In one embodiment, the cutting apparatus 10 further includes a detecting element (not shown) located at the cutting station 102, the detecting element is electrically connected to the driving element 220, and the detecting element is used for detecting the cutting object 20 at the cutting station 102. The driving member 220 drives the conveying member 210 to move, and when the conveying member 210 drives the cutting object 20 to move to the cutting station 102, the detecting member can detect the cutting object 20, and further control the driving member 220 to stop rotating, so that the cutting object 20 stably stops at the cutting station 102. The stability of the movement of the cutting object 20 to the cutting station 102 can be effectively improved by the detection member.

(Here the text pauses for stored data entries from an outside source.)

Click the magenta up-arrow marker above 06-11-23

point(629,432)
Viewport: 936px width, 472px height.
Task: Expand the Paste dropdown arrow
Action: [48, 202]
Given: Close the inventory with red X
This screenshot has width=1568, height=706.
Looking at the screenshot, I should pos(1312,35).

In one embodiment, the cutting device 10 further includes a controller electrically connected to the detecting element, and the driving element 220 is electrically connected to the controller. The sensing member can transmit the sensed signal to the controller, thereby controlling the operation of the driving member 220 through the controller. Specifically, the first lifting portion 314 is electrically connected to the controller. When the detecting member detects the cutting object 20, the controller controls the first lifting part 314 to drive the first clamping part 312 to cooperate with the second clamping member 320, so as to clamp the cutting object 20.

Further, the pushing source 162 of the pushing unit 160 is electrically connected to the controller. After the first clamping portion 312 and the second clamping portion 324 cooperate to clamp the cutting object 20, the controller controls the pushing source 162 to drive the pushing member 164 to move, so that the pushing member 164 releases the pushing on the cutting unit 120, and the cutting unit 120 is abutted on the cutting object 20, thereby achieving the cutting function.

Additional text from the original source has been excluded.